University of Wisconsin Madison College of Engineering
Tyler Federspill works with incoming first-year undergraduates to register for their classes during SOAR.

College of Engineering student peer advisor Tyler Federspill works with incoming first-year undergraduates to register for their classes during an student orientation, advising, and registration (SOAR) session. At SOAR, new students and their parents and guests meet with staff and advisors, register for classes, stay in a residence hall, take a campus tour and learn about campus resources. Photo: Jeff Miller.

 

Engineering mechanics and astronautics

 

A degree in engineering mechanics prepares you to work in advanced technology. Our graduates are candidates for jobs in industry, government labs, and academia where the problems they solve are "unusual and non-routine." This is a major where you can learn basic analytical, numerical, and experimental methods which are applicable over broad areas of engineering and science.

 

With a curriculum that emphasizes the basic sciences (mathematics, computer science, physics, and chemistry) and the engineering sciences (dynamics, mechanics of materials, fluid dynamics, thermodynamics, materials science, and electrical engineering), you will have the versatility necessary to handle the variety and complexity of modern technological problems as well as the ability to adapt to the rapidly changing needs and interests of industry, government, and society.

  

The astronautics option gives you an opportunity to earn an aerospace- related BS degree at the University of Wisconsin-Madison. With the fundamental underpinnings provided by the engineering mechanics, the astronautics option adds a degree experience commensurate with majors such as astronautical engineering or aerospace engineering.

 

For information about graduate studies in engineering mechanics, please see the engineering mechanics graduate program.

 

Nuclear engineering

 

Nuclear engineering is the application of nuclear and radiation processes in technology. Important example applications are the generation of electricity using nuclear reactors and the diagnosis and treatment of illness using radiation and radioisotopes.

 

Nuclear engineering offers an important opportunity to help meet the energy needs of our society and to contribute to the improvement of health through medical applications. The nuclear engineering curriculum is very rich in engineering physics, and graduates are prepared to work in technical activities outside the nuclear engineering field.

 

Nuclear energy, both from fission and fusion, offers a promising approach to meeting the nation's energy needs, an approach that may preserve jobs, raise the standard of living of Americans, and alleviate the alarming depletion of natural resources, including natural gas, petroleum, and coal. Even more important, nuclear energy offers the only practical, environmentally benign approach to generating electricity on a large scale because it releases no harmful SO2, NOX, CO2, or particulate matter into the atmosphere. Nuclear energy has played, and continues to play, an important role in space exploration. Nuclear engineering has enabled the use of isotopic power supplies in deep space probes like the Cassini mission, and may eventually be used to design fission or fusion-based systems for more demanding missions. Nuclear engineering research falls into three broad areas: design of magnetic fusion power reactors; analysis of fusion targets for inertial confinement fusion; and design of chambers that contain small thermonuclear explosions.

 

Engineering physics

 

The engineering physics undergraduate major focuses on skills for emerging technological areas.

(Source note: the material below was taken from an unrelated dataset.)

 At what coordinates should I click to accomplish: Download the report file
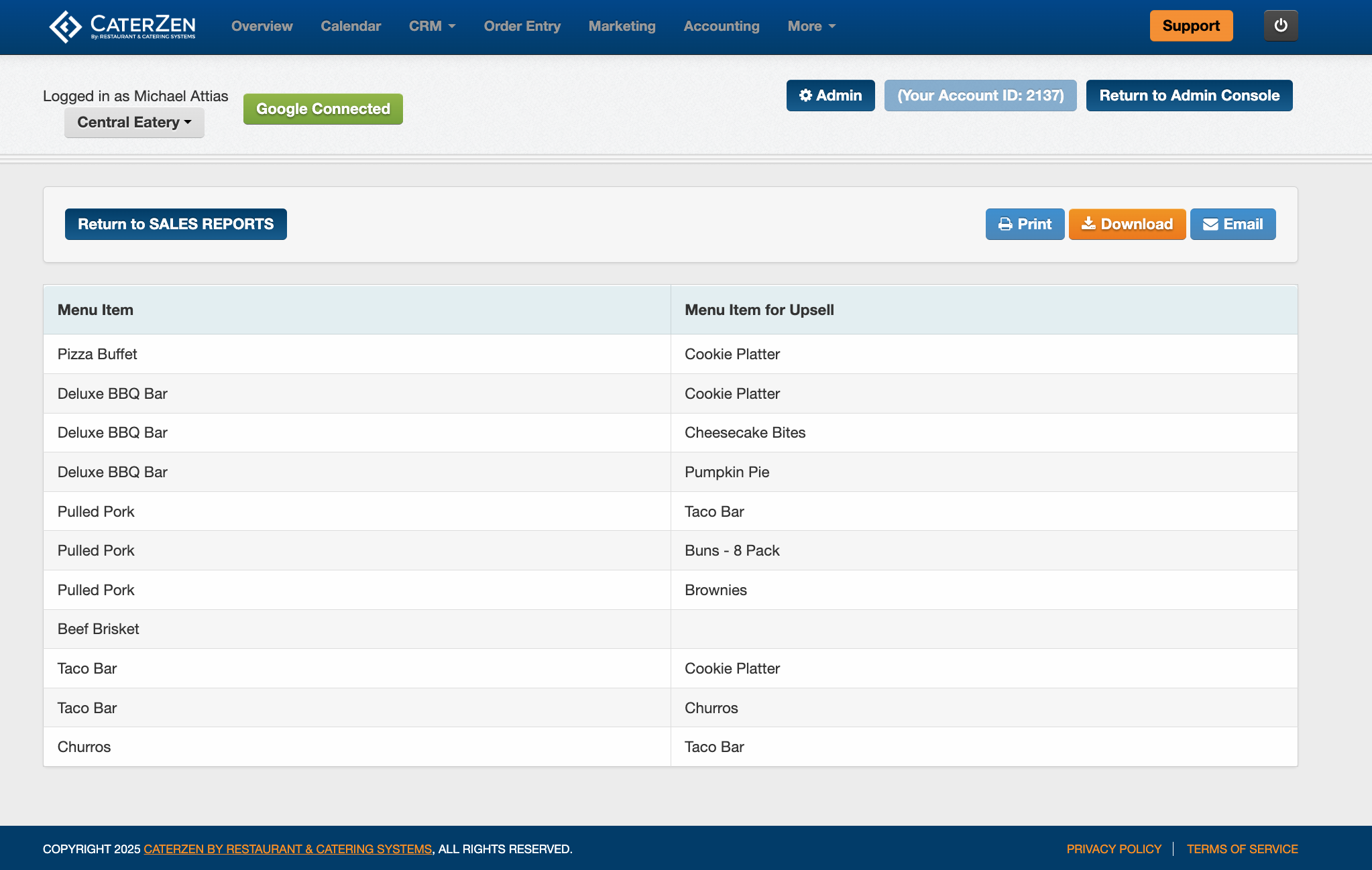pos(1127,224)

Graduating with an engineering physics degree qualifies you for positions both in high-tech startup companies and established engineering firms; you will be exceptionally well prepared for advanced graduate degrees.

 

Students choose one of these technological focus areas:

 

  • Nanoengineering
  • Plasma Science and Engineering
  • Scientific Computing

 

Distinguishing features of the Engineering Physics BS degree

 

  • Strong emphasis on math and physics, and engineering fundamentals
  • Choice of a technical focus area beginning in the junior year
  • Emphasis on a research project, which culminates in a senior thesis

 

Entrance requirements

 

  • 3.5 GPA and junior standing (minimum 54 credits)
  • At least one semester completed in pre-engineering program
  • Four semesters of course work remaining

 

For further information about the engineering physics degree at UW-Madison, consult the Curriculum Guide for the Engineering Physics Undergraduate Degree or contact the EP Department at: ep@engr.wisc.edu.

 

The engineering physics degree at UW-Madison is an undergraduate degree.